In the midst of these free-fall sensations, I’ve been reminded of when I went skydiving about a decade ago. Before I jumped out of the plane I did my due diligence. I got to know the guy I was partnered with and found out that he was happily married, just had a baby girl he adored and had gone tandem over a hundred times. I concluded this was a man who had something to live for…and knew how to stick a landing.

 

Once I had those gems of information I told him to make it as exciting as possible. Do tricks. Go for it!

 

We did amazing flips and I laughed all the way down to the ground.

 

I believe God gave me that memory to remind me I’m not in freefall alone. The beauty of my faith invites me to trust that I am in tandem with God, the One who made earth and sky, laughter and courage.

 

So with that the case, my prayer has become “Make this journey exciting…full of meaning and contribution…I want to be tethered to a God who shows off…and I desire to have my mouth agape…laughing through the adventure.”

 

Ok, that’s the prayer I want ready on my lips.

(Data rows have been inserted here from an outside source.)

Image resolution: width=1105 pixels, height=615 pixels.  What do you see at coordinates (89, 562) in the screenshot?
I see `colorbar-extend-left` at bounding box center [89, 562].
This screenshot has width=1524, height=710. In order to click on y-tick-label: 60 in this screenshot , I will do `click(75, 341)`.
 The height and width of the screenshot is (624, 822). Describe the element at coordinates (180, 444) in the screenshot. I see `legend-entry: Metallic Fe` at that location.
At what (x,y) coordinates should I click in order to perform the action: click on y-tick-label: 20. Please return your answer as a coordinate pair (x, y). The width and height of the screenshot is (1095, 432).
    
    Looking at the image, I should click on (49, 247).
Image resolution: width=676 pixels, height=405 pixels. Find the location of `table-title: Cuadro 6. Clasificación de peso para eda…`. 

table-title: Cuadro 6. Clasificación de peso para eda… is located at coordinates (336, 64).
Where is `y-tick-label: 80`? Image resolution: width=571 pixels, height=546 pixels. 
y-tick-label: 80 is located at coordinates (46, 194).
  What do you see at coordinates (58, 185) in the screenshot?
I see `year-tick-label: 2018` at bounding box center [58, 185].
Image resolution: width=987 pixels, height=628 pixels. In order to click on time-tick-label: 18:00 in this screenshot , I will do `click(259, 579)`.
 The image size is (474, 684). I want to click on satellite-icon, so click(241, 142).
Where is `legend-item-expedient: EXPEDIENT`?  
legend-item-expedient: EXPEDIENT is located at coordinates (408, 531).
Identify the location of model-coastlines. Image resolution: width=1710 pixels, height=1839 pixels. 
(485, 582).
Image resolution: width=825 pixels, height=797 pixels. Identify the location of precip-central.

But here’s a confession: I have such a tendency to forget the truth and freedom of Going Tandem.

 

So, I’m discovering more and more in this season how I need other people to remind me of the good reality of God. It’s such a paradox: other people’s generosity helps me catch my breath, still my heart and jog my memory that I’m ultimately tethered to a loving God.

 

And I desire to be that for others…to be a breathing reminder: You’re not alone. Savor the journey. Trust that love overwhelms fear. Leap.

 

Next week I’ll share more about the documentary…and invite you to join me in the adventure. Until then…

 

Note: that's not me...nor the guy...but same joy. Thanks http://www.goskydive.com/

Note: that’s not me…nor the guy…but same joy. Thanks http://www.goskydive.com/

May whatever has been stealing your breath recently be no match to the invitation to go tandem…and may you find yourself laughing as you make the leap.